Pantheon is a project celebrating the cultural information that endows our species with these fantastic capacities. To celebrate our global cultural heritage we are compiling, analyzing and visualizing datasets that can help us understand the process of global cultural development.

The methodology is as complex as the mission, but Pantheon's "People Rankings" seem to pass the eye test, spitting out Aristotle, Plato, Jesus Christ, Socrates and Alexander the Great as its top five all-time contributors to global cultural development.

Five MLB players also happened to make the list: Ichiro Suzuki (No. 3,868), Babe Ruth (No. 4,663), Joe DiMaggio (No. 5,495), Hank Aaron (No. 9,531) and Jackie Robinson (No. 9,844).

If you were to try to pick five historically significant Major Leaguers, you could do far worse than considering those names, not only for their on-field performance, but also their cultural relevance.

That latter piece is what the MIT study attempts to quantify, using a formula that weighs variables including the "Number of Language Editions" of an individual's Wikipedia page, that individual's age and the number of page views his/her edition receives. 

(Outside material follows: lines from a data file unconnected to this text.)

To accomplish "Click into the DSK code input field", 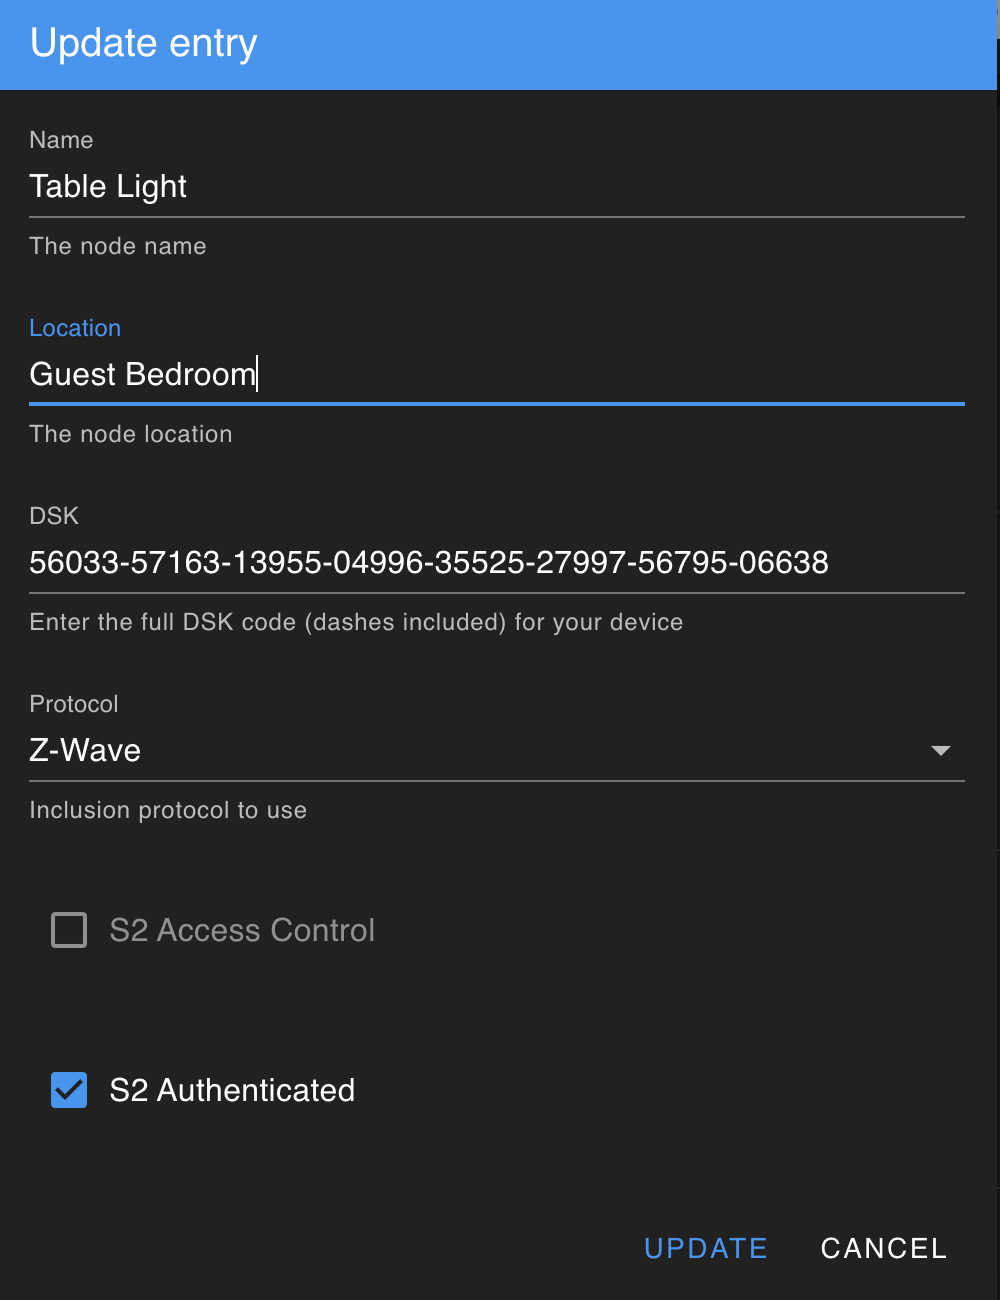I will [x=496, y=563].
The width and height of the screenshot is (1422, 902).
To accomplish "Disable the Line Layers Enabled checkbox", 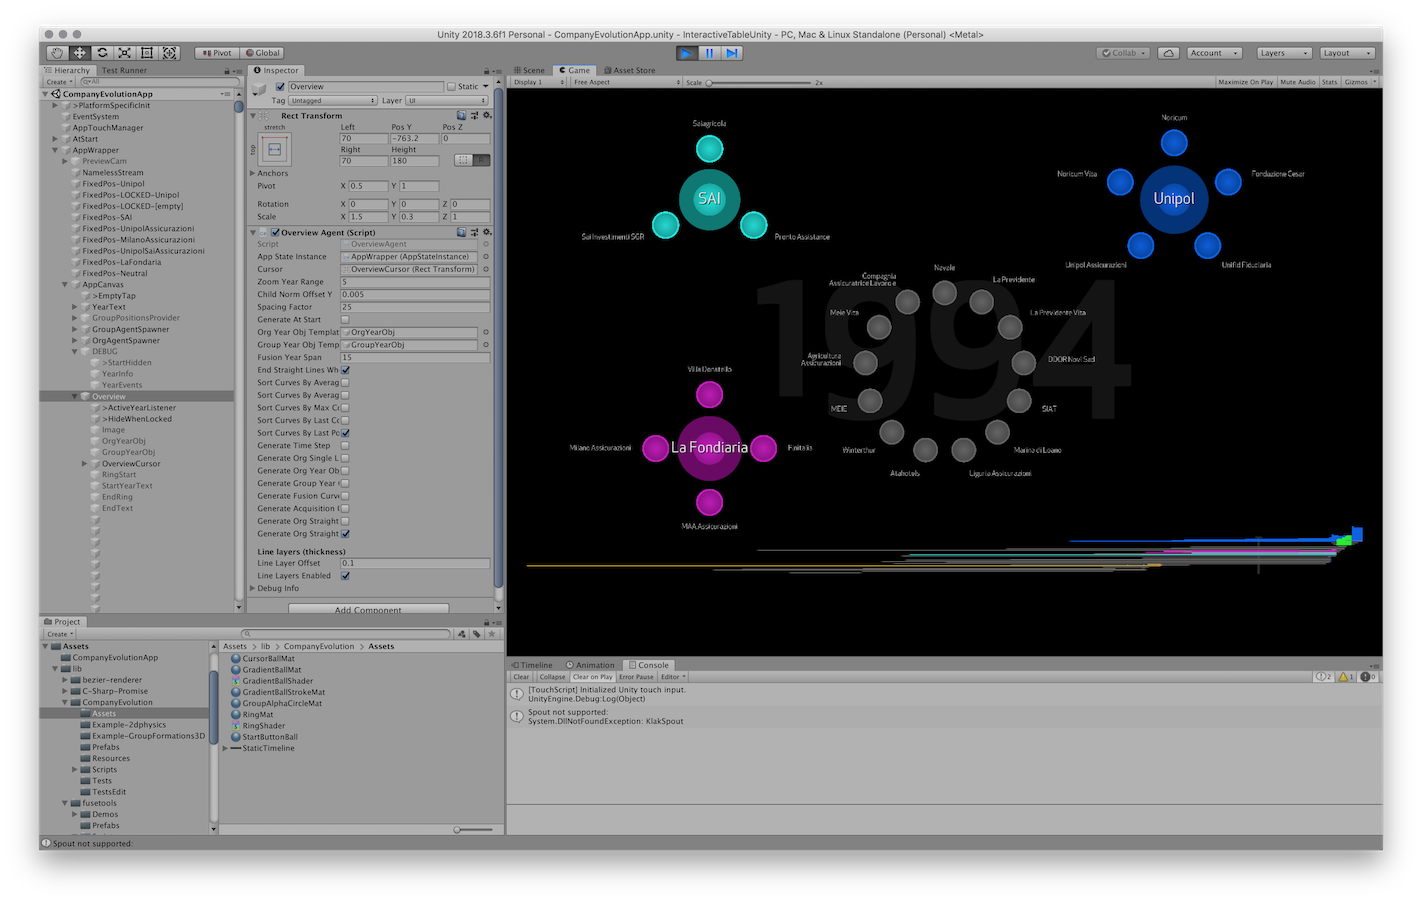I will 345,576.
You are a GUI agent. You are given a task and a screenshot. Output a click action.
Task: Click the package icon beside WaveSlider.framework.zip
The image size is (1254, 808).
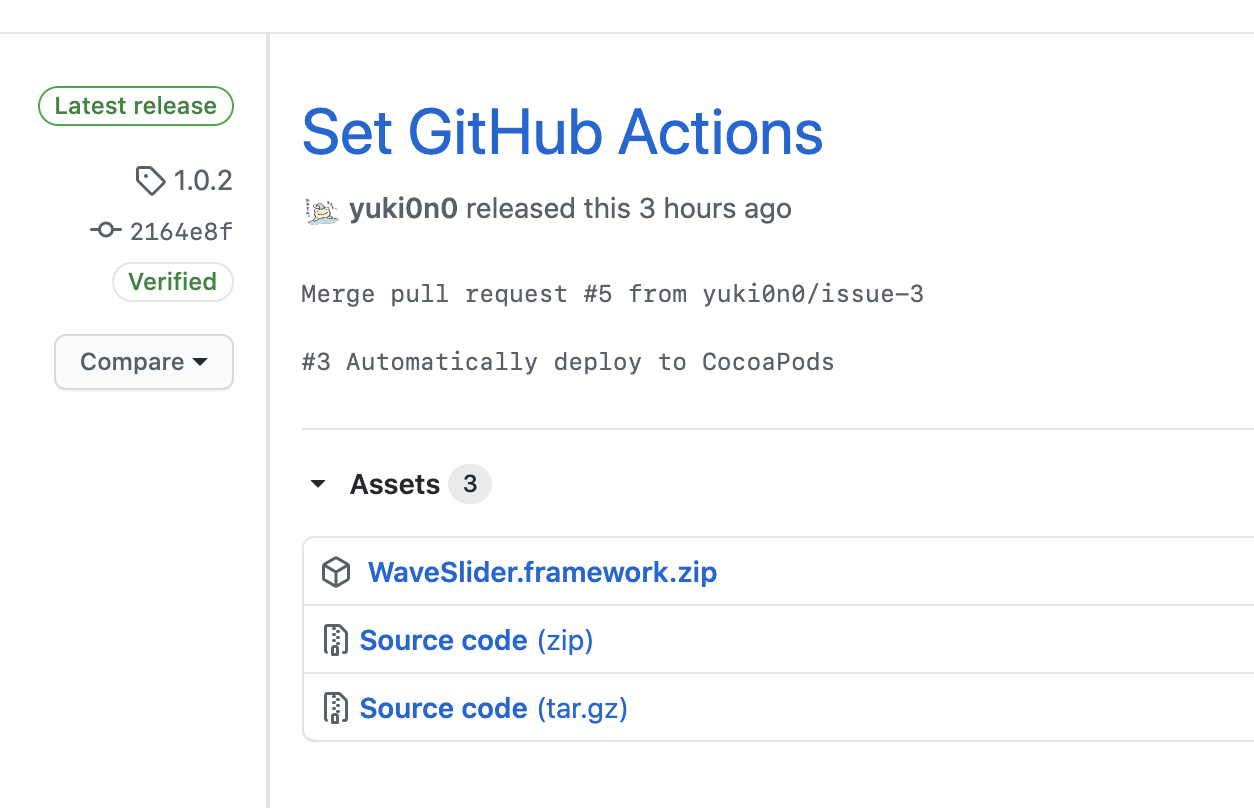336,573
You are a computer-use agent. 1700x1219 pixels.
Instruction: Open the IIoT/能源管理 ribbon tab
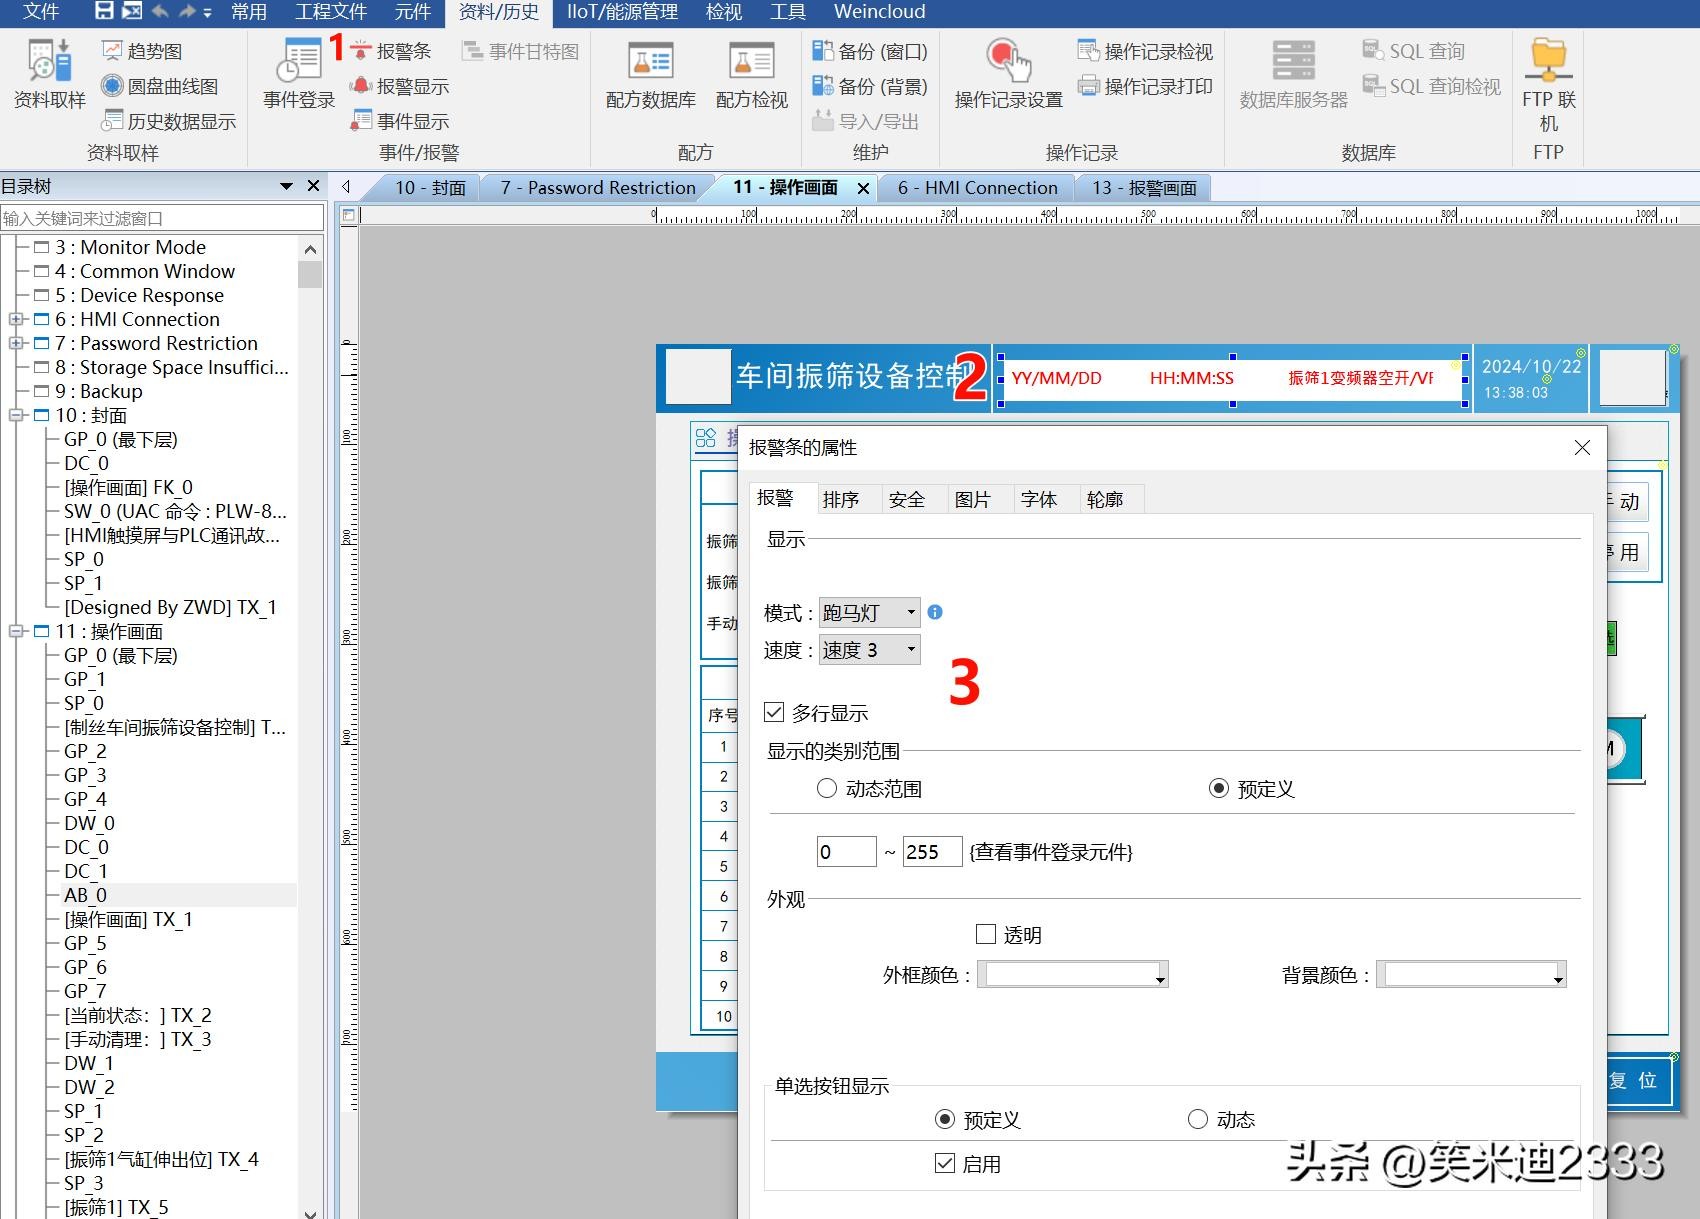click(621, 12)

And so, Ichiro's relatively high ranking probably has as much to do with his overwhelming fame back in Japan as it does with his continuing ability to hit singles and patrol the outfield. Fewer people search for Babe Ruth's Wikipedia page today than they might have if Wikipedia existed back in the 1920's; thus, there's a fair amount of bias toward more recent public figures.

MIT readily admits these inherent statistical biases, noting:

We do not propose this method to represent an unbiased view of the world. On the contrary, as all large data collection efforts, it is an effort that is punctuated by limitations and biases. Hence, we interpret this dataset narrowly, as the view of global cultural production that emerges from the multilingual expression of historical figures in the Wikipedia as of May 2013.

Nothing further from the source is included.